Do you clip your donkeys? If so, how long for the hair to get back to normal after clipping. I have a coming yearling jennet, I believe her dam is a longer haired donkey and her sire short-haired; she's looking pretty scraggly and its starting to get warm, so considering clipping her, if its appropriate.

Thanks.


----------



## Helicopter (May 8, 2013)

I've often wondered about that too. I have a long haired donkey. Took her to a couple of shows but she always looked so scraggly compared to the sleek short haired ones. Fortunately the judge could see past the shag pile.


----------



## chandab (May 10, 2013)

I posted to the Yahoo mini donk forum, and got several answers, most basically saying no problem. One responder said she just clipped the body on her mini donks leaving the head and legs; leave the legs for fly protection (donks really hate the flies), and sounded like she left the head as she had the long-hairs, so it left that long-haired donk characteristic fuzzy forehead (might be wrong on the reasoning, just going from memory, which isn't too great). I know I've seen pics of a clipped out donkey jack that is shown by its owner and boy is he shiny, but I don't know if he's a long-hair or not.


----------



## chandab (May 19, 2013)

I clipped her. She was so good.


----------



## diamond c (Jul 7, 2013)

*I'm no expert by no means, but I clip my donkeys, and know others that do also. I don't show mine as of yet. I just think they look better and feel like they feel cooler.*


----------



## JustJuls (Jul 20, 2013)

I think it might to late this year to clip my guy but definitely next year.


----------



## diamond c (Jul 21, 2013)

I agree. I'm probobly going to do thier mane one more time, and let the rest go.


----------



## KLJcowgirl (May 28, 2020)

@chandab, I know this is an older post, but I'm just curious how long it took for your donks hair to go back to normal? Or at least how long it took to grow out a little. I just shaved my yearling donk and he looks.... pretty awful actually, I cried lol. Hoping the old adage of a couple weeks turns a bad haircut into a good one still applies.


----------



## chandab (May 28, 2020)

KLJcowgirl said:


> @chandab, I know this is an older post, but I'm just curious how long it took for your donks hair to go back to normal? Or at least how long it took to grow out a little. I just shaved my yearling donk and he looks.... pretty awful actually, I cried lol. Hoping the old adage of a couple weeks turns a bad haircut into a good one still applies.

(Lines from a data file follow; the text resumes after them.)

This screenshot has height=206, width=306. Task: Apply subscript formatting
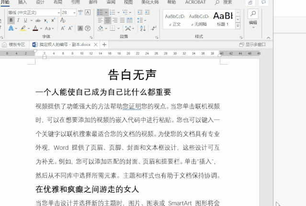pos(46,21)
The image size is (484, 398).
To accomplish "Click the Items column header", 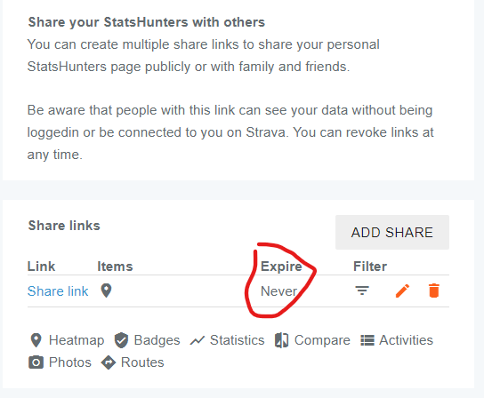I will coord(115,267).
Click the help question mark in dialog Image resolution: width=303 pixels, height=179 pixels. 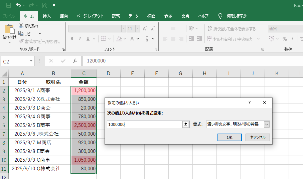click(249, 103)
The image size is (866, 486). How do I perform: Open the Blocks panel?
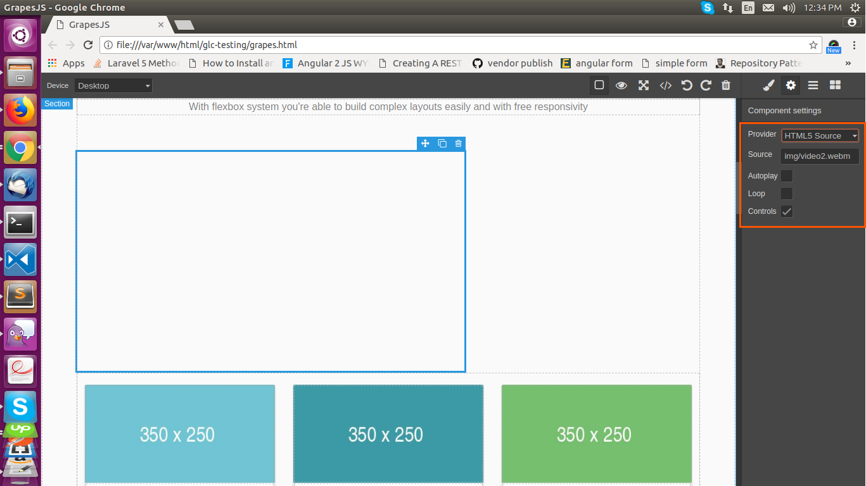click(835, 85)
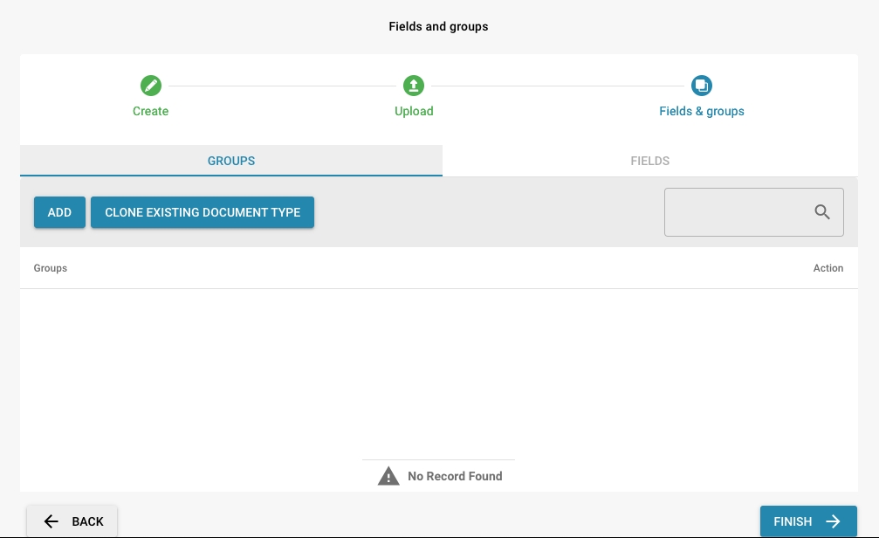Choose Clone Existing Document Type
Screen dimensions: 879x538
pos(203,212)
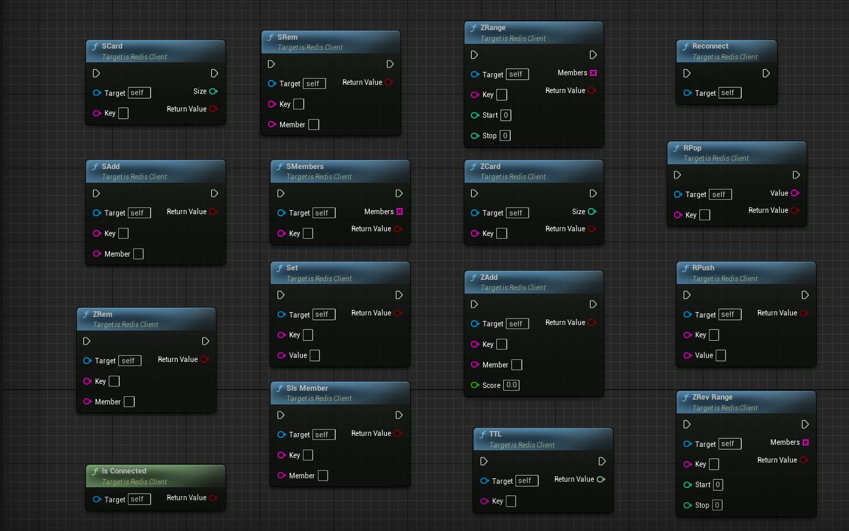
Task: Select the ZCard node header
Action: [534, 171]
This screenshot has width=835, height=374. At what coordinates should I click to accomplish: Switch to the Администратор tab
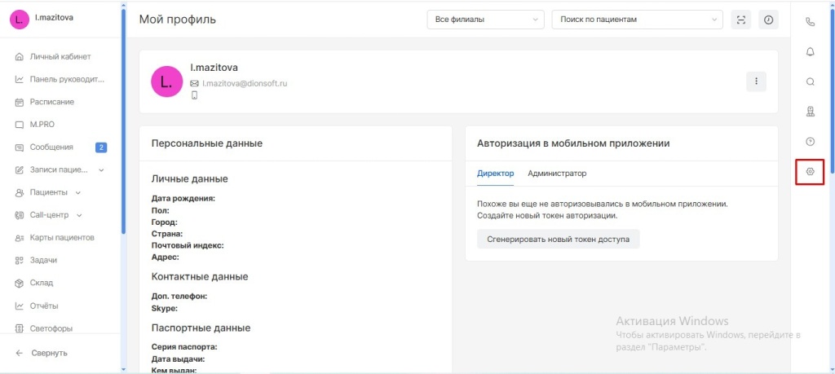557,174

I honestly don't remember, as that has been quite awhile. But, in general, a couple weeks for most equines to look "normal" after a basic clip without bath and clean up afterwards like for showing. You could try a bath and see if it helps; the early spring clips tend to be "dirty" clips, so leave them a bit more bedraggled than one with a bath first.


----------



## KLJcowgirl (Jun 2, 2020)

Thank you. I was just curious. He does look a touch better now, or I'm just getting used to him looking a bit raggedy lol


----------